§ **Task statement**
Reproduce the records below, substituting "Find an element on the screen" for every occurrence of "Locate an element on the screen" and changing nothing else.

§ **Records shown**
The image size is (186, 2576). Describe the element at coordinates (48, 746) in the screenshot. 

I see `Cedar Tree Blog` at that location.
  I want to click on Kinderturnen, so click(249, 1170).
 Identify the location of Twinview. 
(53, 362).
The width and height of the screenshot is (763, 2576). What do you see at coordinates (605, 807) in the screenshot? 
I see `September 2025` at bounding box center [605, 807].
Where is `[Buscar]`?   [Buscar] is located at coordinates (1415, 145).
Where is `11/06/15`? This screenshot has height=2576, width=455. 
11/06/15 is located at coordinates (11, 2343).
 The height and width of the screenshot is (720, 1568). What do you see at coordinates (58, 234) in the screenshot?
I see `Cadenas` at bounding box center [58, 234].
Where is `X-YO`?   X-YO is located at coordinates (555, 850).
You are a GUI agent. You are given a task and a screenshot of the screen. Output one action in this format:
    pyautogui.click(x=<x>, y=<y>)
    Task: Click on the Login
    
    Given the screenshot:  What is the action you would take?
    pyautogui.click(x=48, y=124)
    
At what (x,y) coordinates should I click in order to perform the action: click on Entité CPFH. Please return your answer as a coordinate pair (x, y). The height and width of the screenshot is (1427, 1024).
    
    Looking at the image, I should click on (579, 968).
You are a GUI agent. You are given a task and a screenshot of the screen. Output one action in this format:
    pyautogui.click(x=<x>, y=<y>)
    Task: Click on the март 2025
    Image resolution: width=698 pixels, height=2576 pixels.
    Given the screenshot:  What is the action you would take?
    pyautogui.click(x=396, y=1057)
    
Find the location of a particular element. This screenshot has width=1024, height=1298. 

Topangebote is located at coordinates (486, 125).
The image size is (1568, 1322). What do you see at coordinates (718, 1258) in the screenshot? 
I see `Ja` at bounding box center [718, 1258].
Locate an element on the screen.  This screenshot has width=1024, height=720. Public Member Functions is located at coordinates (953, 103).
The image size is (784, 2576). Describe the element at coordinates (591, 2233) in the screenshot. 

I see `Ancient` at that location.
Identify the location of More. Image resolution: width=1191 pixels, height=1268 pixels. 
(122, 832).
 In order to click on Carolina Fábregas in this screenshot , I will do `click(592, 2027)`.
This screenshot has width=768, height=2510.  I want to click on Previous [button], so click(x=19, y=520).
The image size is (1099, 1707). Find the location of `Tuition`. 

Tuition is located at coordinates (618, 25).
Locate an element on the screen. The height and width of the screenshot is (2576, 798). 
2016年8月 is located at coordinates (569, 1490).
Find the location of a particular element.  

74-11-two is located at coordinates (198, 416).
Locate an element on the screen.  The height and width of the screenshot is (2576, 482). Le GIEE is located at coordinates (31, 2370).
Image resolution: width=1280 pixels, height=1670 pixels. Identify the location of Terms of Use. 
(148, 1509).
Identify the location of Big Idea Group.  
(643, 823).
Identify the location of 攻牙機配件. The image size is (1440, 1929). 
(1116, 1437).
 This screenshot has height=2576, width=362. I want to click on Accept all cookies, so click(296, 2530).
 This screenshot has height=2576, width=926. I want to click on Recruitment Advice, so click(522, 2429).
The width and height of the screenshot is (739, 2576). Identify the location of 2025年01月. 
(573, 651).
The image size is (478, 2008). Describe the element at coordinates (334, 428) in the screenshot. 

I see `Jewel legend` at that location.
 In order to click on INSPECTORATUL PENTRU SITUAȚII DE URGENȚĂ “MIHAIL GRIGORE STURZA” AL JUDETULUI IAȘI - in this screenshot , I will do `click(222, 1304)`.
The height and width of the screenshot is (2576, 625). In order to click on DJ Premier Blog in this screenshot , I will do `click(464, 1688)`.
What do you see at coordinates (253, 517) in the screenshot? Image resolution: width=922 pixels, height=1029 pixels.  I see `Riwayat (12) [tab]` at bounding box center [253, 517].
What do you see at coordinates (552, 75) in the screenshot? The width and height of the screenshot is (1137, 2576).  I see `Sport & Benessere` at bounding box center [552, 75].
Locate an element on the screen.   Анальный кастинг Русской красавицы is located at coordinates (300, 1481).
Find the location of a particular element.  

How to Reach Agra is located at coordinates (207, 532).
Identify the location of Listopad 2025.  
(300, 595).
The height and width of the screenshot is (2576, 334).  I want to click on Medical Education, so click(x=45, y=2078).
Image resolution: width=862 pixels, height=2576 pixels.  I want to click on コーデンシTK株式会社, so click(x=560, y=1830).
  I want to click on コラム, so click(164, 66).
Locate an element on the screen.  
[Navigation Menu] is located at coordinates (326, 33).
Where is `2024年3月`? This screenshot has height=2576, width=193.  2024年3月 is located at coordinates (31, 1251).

§ **Answer**
The image size is (186, 2576). Describe the element at coordinates (48, 746) in the screenshot. 

I see `Cedar Tree Blog` at that location.
  I want to click on Kinderturnen, so click(249, 1170).
 Identify the location of Twinview. 
(53, 362).
The width and height of the screenshot is (763, 2576). What do you see at coordinates (605, 807) in the screenshot? 
I see `September 2025` at bounding box center [605, 807].
Where is `[Buscar]`?   [Buscar] is located at coordinates (1415, 145).
Where is `11/06/15`? This screenshot has height=2576, width=455. 
11/06/15 is located at coordinates (11, 2343).
 The height and width of the screenshot is (720, 1568). What do you see at coordinates (58, 234) in the screenshot?
I see `Cadenas` at bounding box center [58, 234].
Where is `X-YO`?   X-YO is located at coordinates (555, 850).
You are a GUI agent. You are given a task and a screenshot of the screen. Output one action in this format:
    pyautogui.click(x=<x>, y=<y>)
    Task: Click on the Login
    
    Given the screenshot:  What is the action you would take?
    pyautogui.click(x=48, y=124)
    
At what (x,y) coordinates should I click in order to perform the action: click on Entité CPFH. Please return your answer as a coordinate pair (x, y). The height and width of the screenshot is (1427, 1024).
    
    Looking at the image, I should click on (579, 968).
You are a GUI agent. You are given a task and a screenshot of the screen. Output one action in this format:
    pyautogui.click(x=<x>, y=<y>)
    Task: Click on the март 2025
    Image resolution: width=698 pixels, height=2576 pixels.
    Given the screenshot:  What is the action you would take?
    pyautogui.click(x=396, y=1057)
    
Find the location of a particular element. This screenshot has width=1024, height=1298. 

Topangebote is located at coordinates (486, 125).
The image size is (1568, 1322). What do you see at coordinates (718, 1258) in the screenshot? 
I see `Ja` at bounding box center [718, 1258].
Find an element on the screen.  This screenshot has width=1024, height=720. Public Member Functions is located at coordinates (953, 103).
The image size is (784, 2576). Describe the element at coordinates (591, 2233) in the screenshot. 

I see `Ancient` at that location.
Identify the location of More. Image resolution: width=1191 pixels, height=1268 pixels. 
(122, 832).
 In order to click on Carolina Fábregas in this screenshot , I will do `click(592, 2027)`.
This screenshot has width=768, height=2510.  I want to click on Previous [button], so click(x=19, y=520).
The image size is (1099, 1707). Find the location of `Tuition`. 

Tuition is located at coordinates (618, 25).
Find an element on the screen. The height and width of the screenshot is (2576, 798). 
2016年8月 is located at coordinates (569, 1490).
Find the location of a particular element.  

74-11-two is located at coordinates (198, 416).
Find an element on the screen.  The height and width of the screenshot is (2576, 482). Le GIEE is located at coordinates (31, 2370).
Image resolution: width=1280 pixels, height=1670 pixels. Identify the location of Terms of Use. 
(148, 1509).
Identify the location of Big Idea Group.  
(643, 823).
Identify the location of 攻牙機配件. The image size is (1440, 1929). 
(1116, 1437).
 This screenshot has height=2576, width=362. I want to click on Accept all cookies, so click(296, 2530).
 This screenshot has height=2576, width=926. I want to click on Recruitment Advice, so click(522, 2429).
The width and height of the screenshot is (739, 2576). Identify the location of 2025年01月. 
(573, 651).
The image size is (478, 2008). Describe the element at coordinates (334, 428) in the screenshot. 

I see `Jewel legend` at that location.
 In order to click on INSPECTORATUL PENTRU SITUAȚII DE URGENȚĂ “MIHAIL GRIGORE STURZA” AL JUDETULUI IAȘI - in this screenshot , I will do `click(222, 1304)`.
The height and width of the screenshot is (2576, 625). In order to click on DJ Premier Blog in this screenshot , I will do `click(464, 1688)`.
What do you see at coordinates (253, 517) in the screenshot? Image resolution: width=922 pixels, height=1029 pixels.  I see `Riwayat (12) [tab]` at bounding box center [253, 517].
What do you see at coordinates (552, 75) in the screenshot? The width and height of the screenshot is (1137, 2576).  I see `Sport & Benessere` at bounding box center [552, 75].
Find an element on the screen.   Анальный кастинг Русской красавицы is located at coordinates (300, 1481).
Find the location of a particular element.  

How to Reach Agra is located at coordinates (207, 532).
Identify the location of Listopad 2025.  
(300, 595).
The height and width of the screenshot is (2576, 334).  I want to click on Medical Education, so click(x=45, y=2078).
Image resolution: width=862 pixels, height=2576 pixels.  I want to click on コーデンシTK株式会社, so click(x=560, y=1830).
  I want to click on コラム, so click(164, 66).
Find an element on the screen.  
[Navigation Menu] is located at coordinates (326, 33).
Where is `2024年3月`? This screenshot has height=2576, width=193.  2024年3月 is located at coordinates (31, 1251).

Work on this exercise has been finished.